● **Prompt**
Repeat the lines from the one containing "Instruction: Go to the Actions tab" through the end of the listing exactly, both ends included. Do not carry over any pictures.

Start of Data for the task

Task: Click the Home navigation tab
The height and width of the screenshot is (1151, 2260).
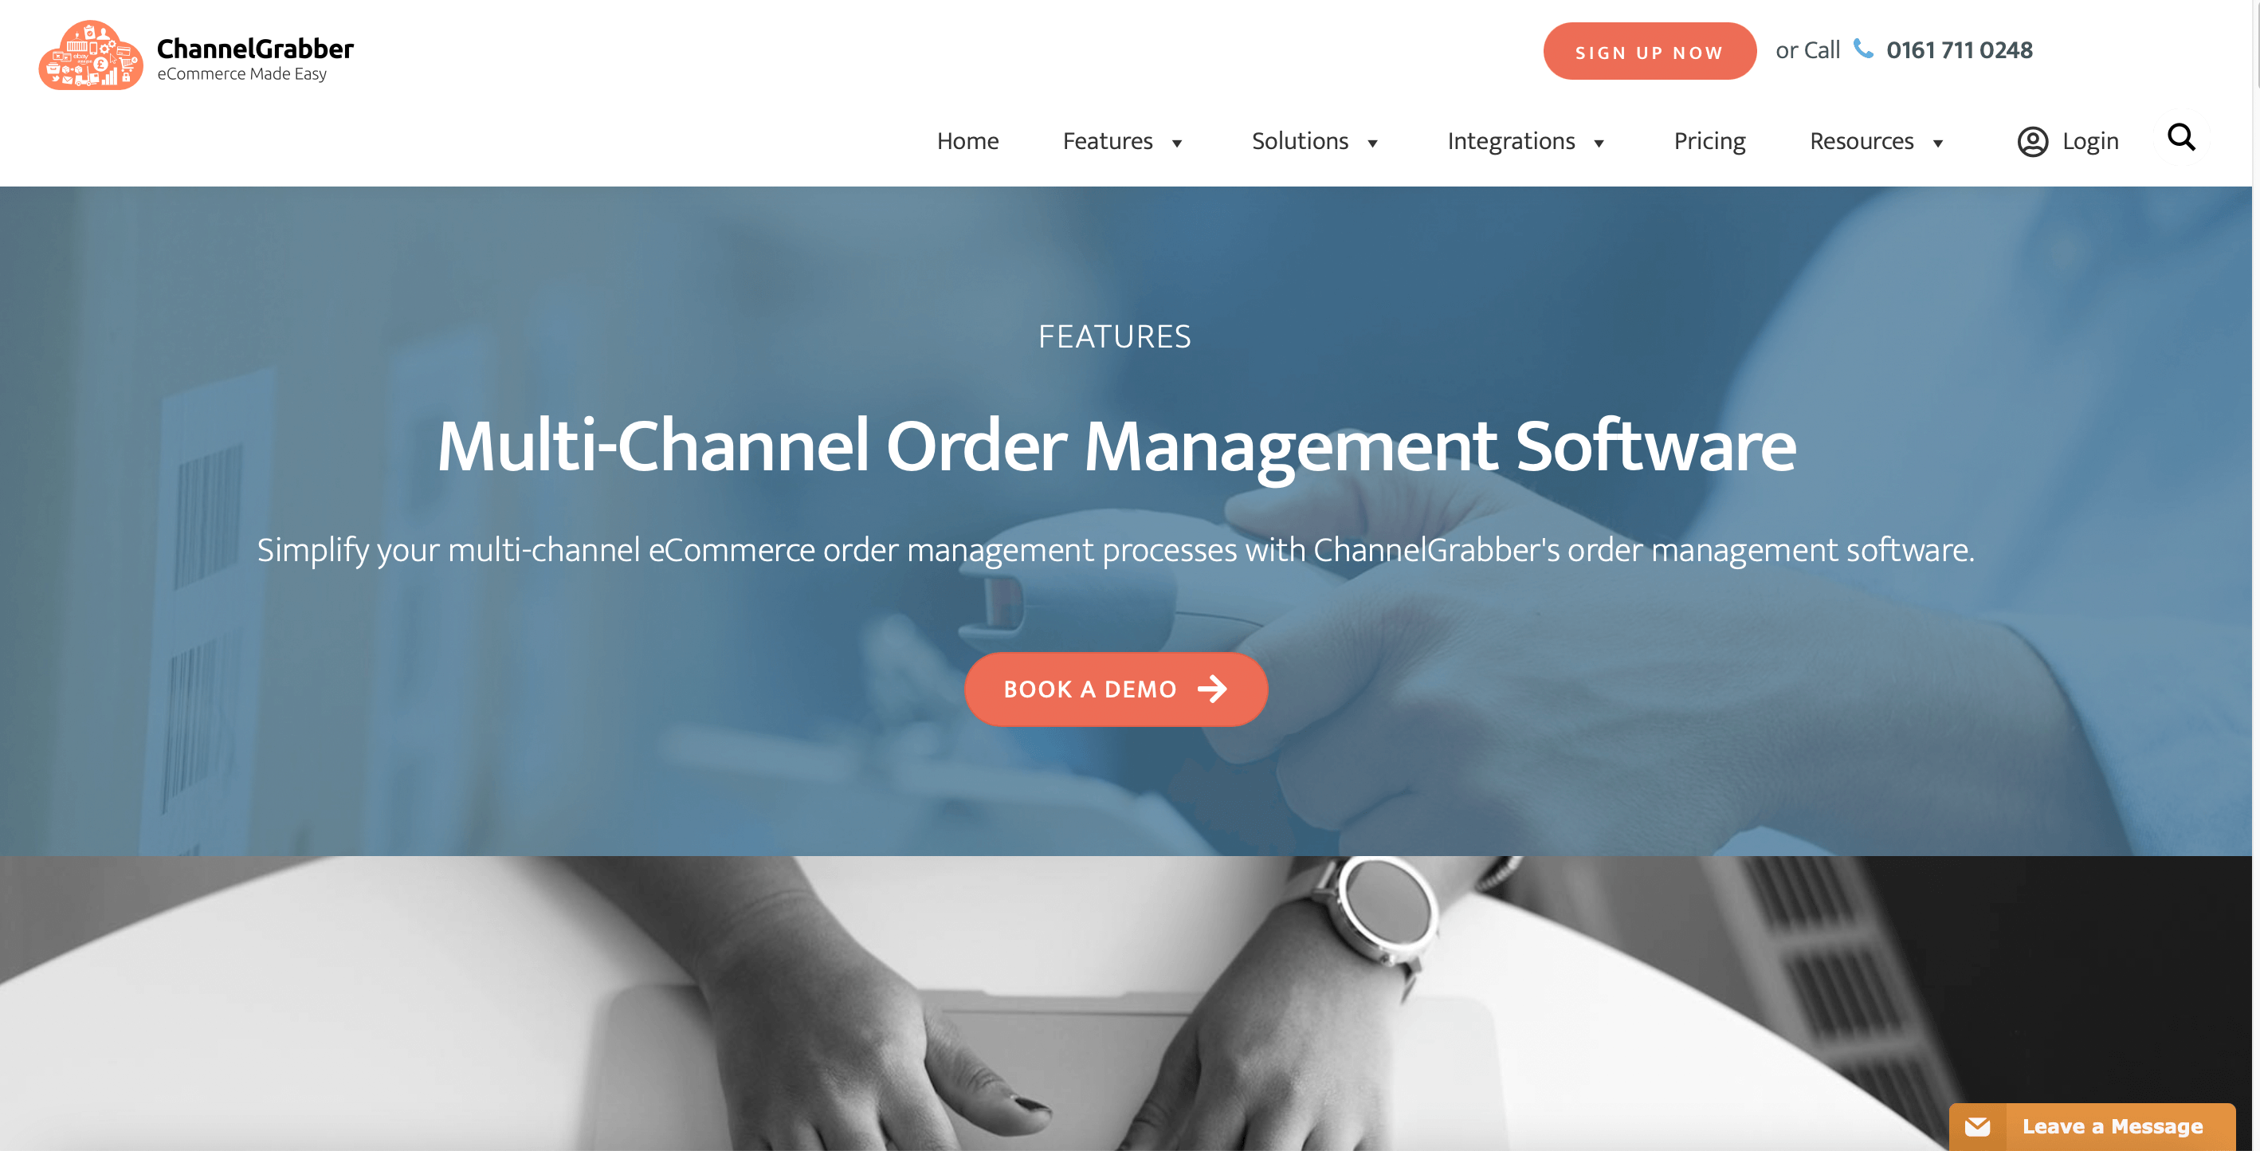Action: pyautogui.click(x=968, y=141)
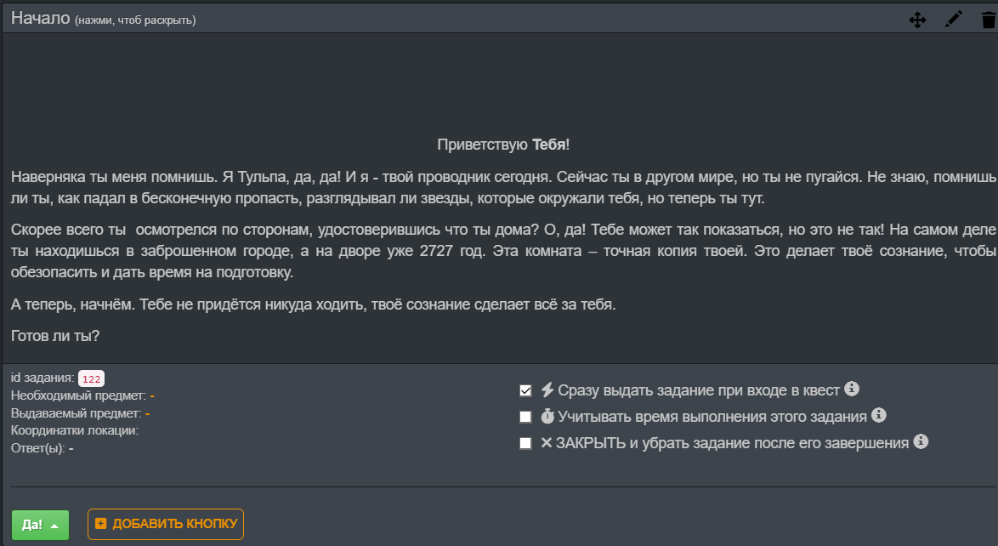
Task: Click info icon beside 'Учитывать время выполнения'
Action: coord(879,416)
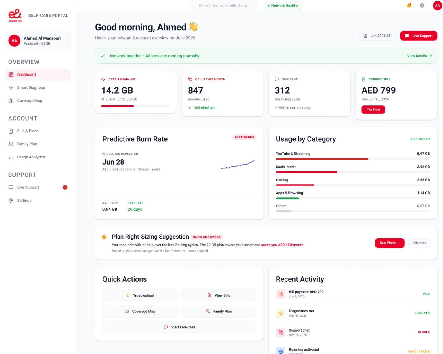Click the Roaming activated globe icon
The image size is (443, 354).
click(x=281, y=351)
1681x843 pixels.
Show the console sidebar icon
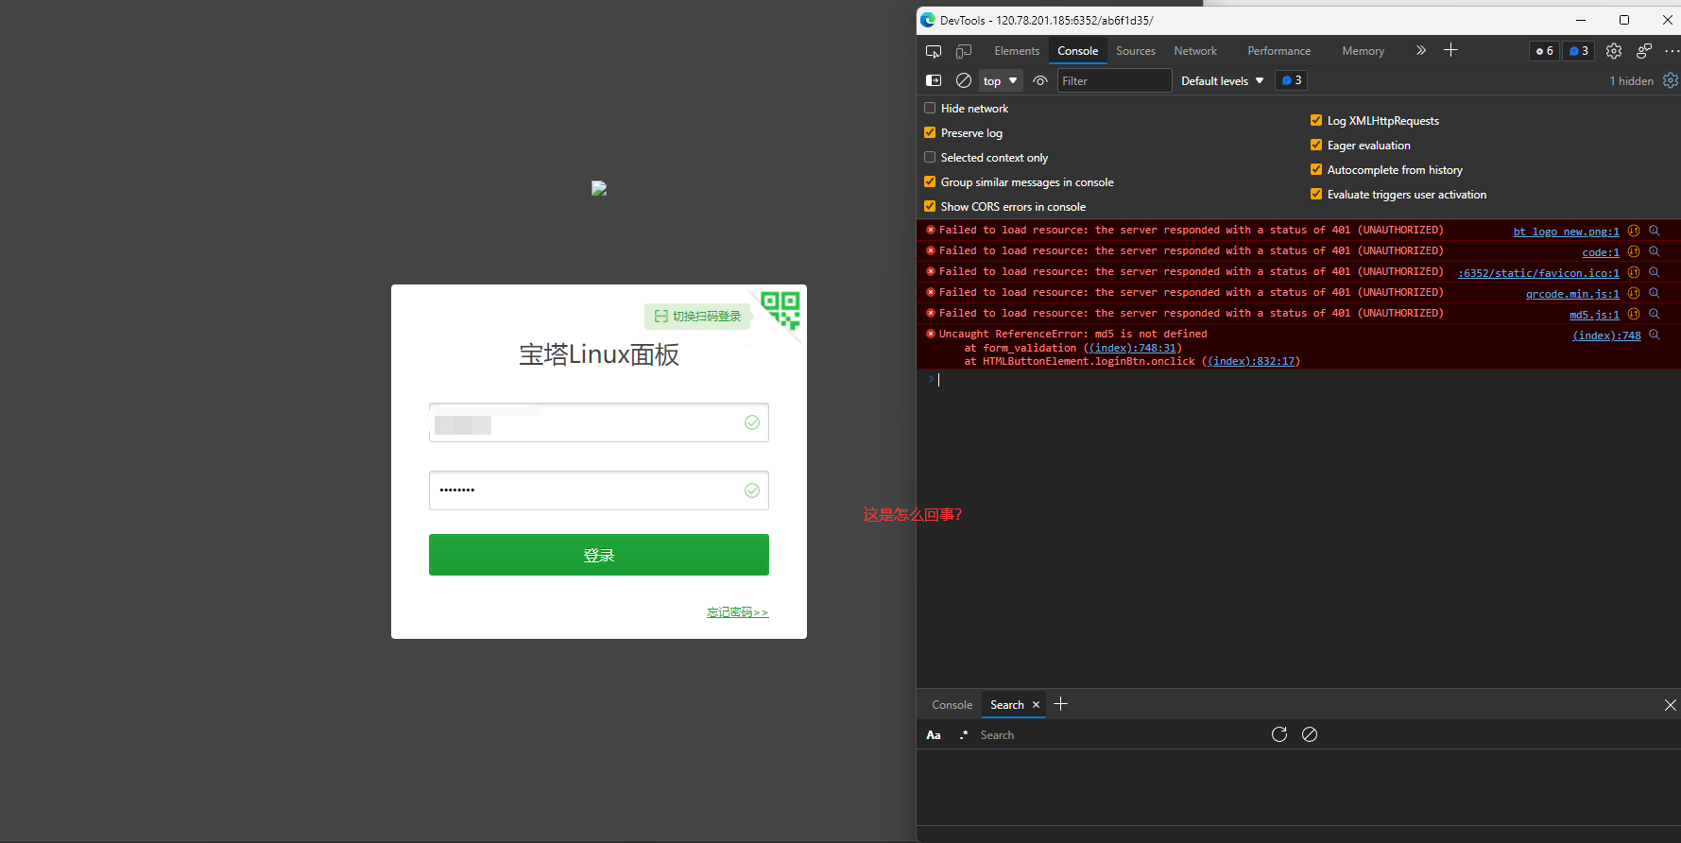tap(934, 80)
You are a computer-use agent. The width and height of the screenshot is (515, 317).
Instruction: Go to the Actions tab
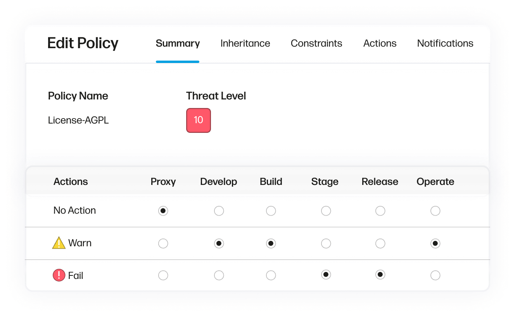coord(380,44)
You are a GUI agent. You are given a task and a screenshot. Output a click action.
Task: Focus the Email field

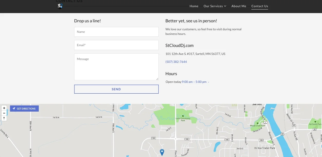[116, 45]
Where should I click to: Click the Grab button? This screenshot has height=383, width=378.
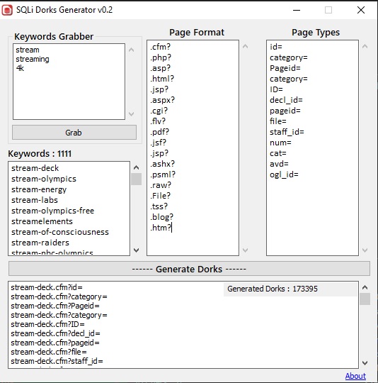tap(74, 133)
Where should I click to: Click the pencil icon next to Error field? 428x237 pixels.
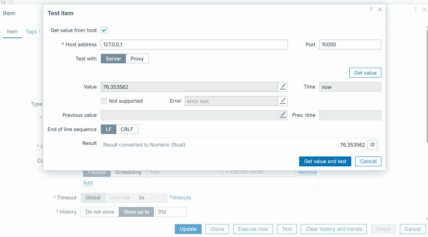coord(283,101)
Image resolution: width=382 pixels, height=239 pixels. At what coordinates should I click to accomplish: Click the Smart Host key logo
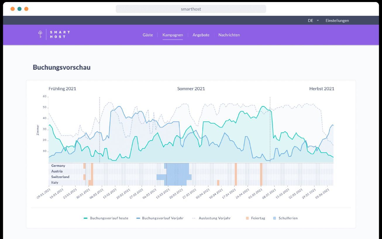(x=40, y=34)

End of Data for the task

● **Completed task**
Instruction: Go to the Actions tab
coord(380,44)
You are a GUI agent. You are given a task and a screenshot. Output a click action.
Task: Focus the Email field

[116, 45]
Where should I click to: Click the Grab button? This screenshot has height=383, width=378.
tap(74, 133)
Where should I click to: Click the pencil icon next to Error field? 428x237 pixels.
coord(283,101)
Image resolution: width=382 pixels, height=239 pixels. At what coordinates should I click to accomplish: Click the Smart Host key logo
(x=40, y=34)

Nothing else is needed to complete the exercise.